ASSIGNMENT — Once the line containing "Task: Click the" is reached in the listing below, reproduce it and all later lines through the final one exactly, but omit any pictures.

┄┄┄┄┄┄┄┄┄┄

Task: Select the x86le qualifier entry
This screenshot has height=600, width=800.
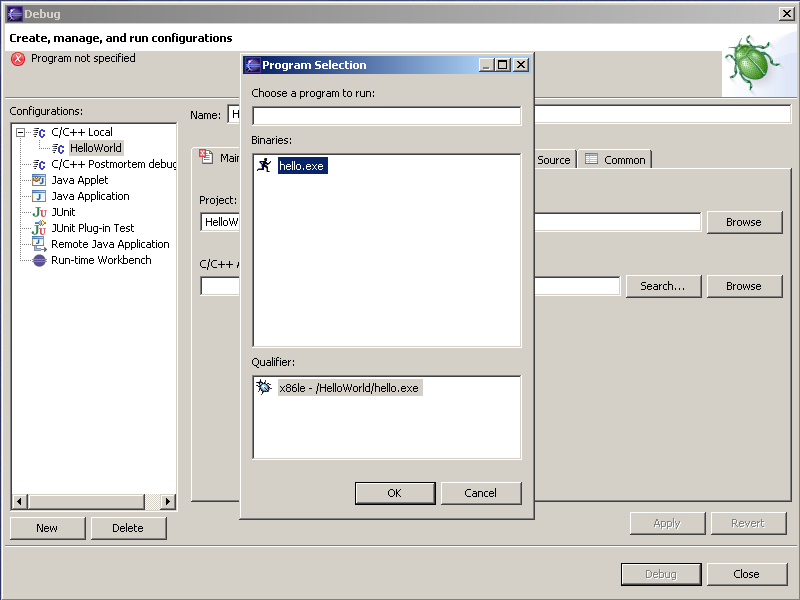Action: point(348,388)
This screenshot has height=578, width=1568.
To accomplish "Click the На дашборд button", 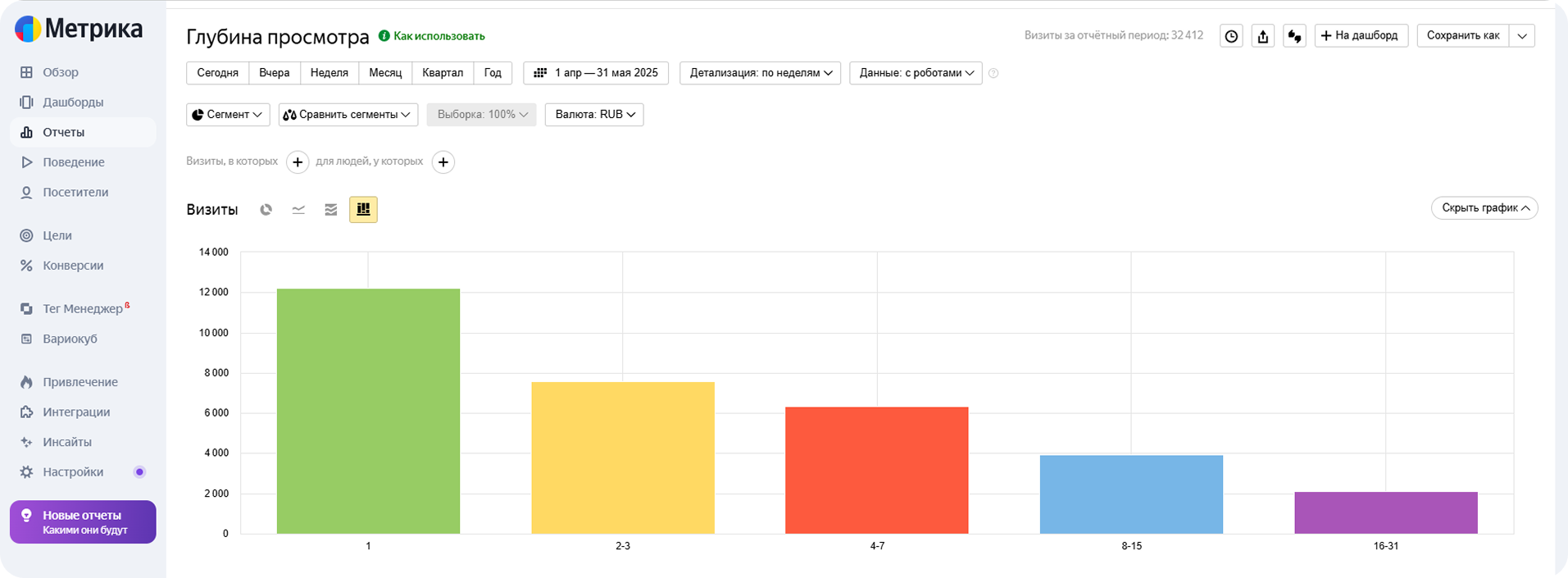I will pyautogui.click(x=1361, y=36).
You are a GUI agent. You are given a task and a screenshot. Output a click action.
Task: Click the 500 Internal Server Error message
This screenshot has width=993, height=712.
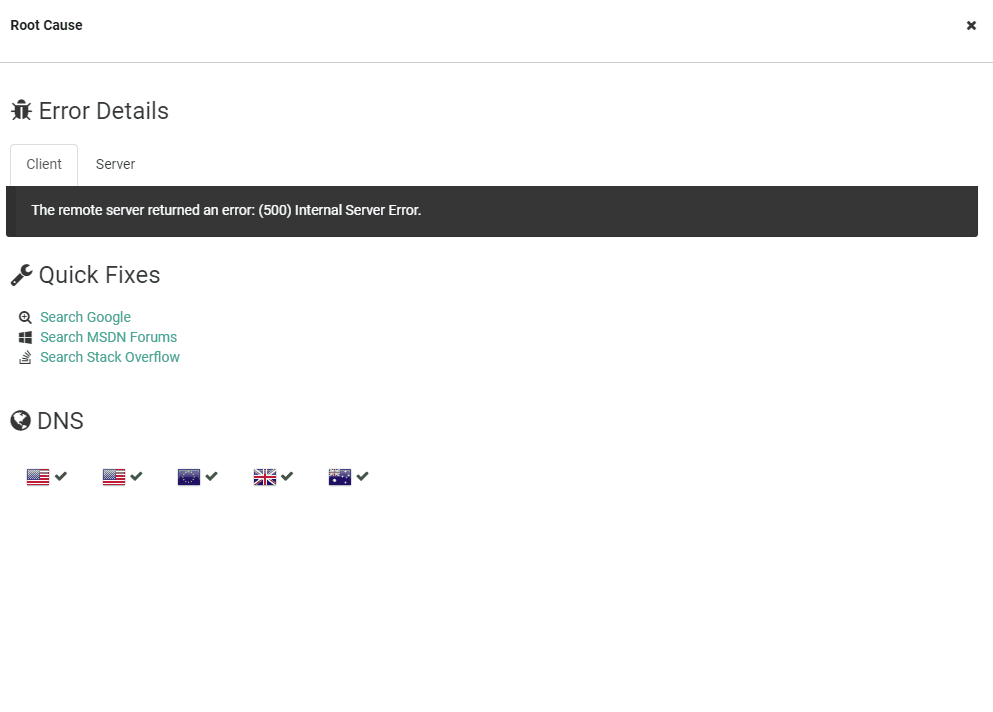point(226,210)
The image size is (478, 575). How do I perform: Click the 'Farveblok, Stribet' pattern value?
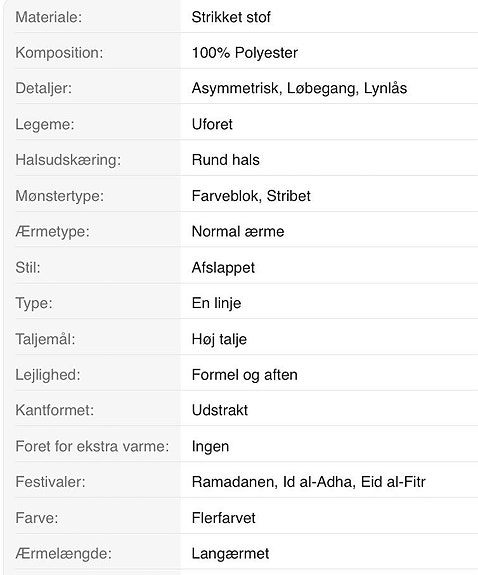(251, 196)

┄┄┄┄┄┄┄┄┄┄

TASK SOLUTION —
Task: Click the 500 Internal Server Error message
This screenshot has width=993, height=712.
point(226,210)
The image size is (478, 575). How do I perform: Click the 'Farveblok, Stribet' pattern value?
(251, 196)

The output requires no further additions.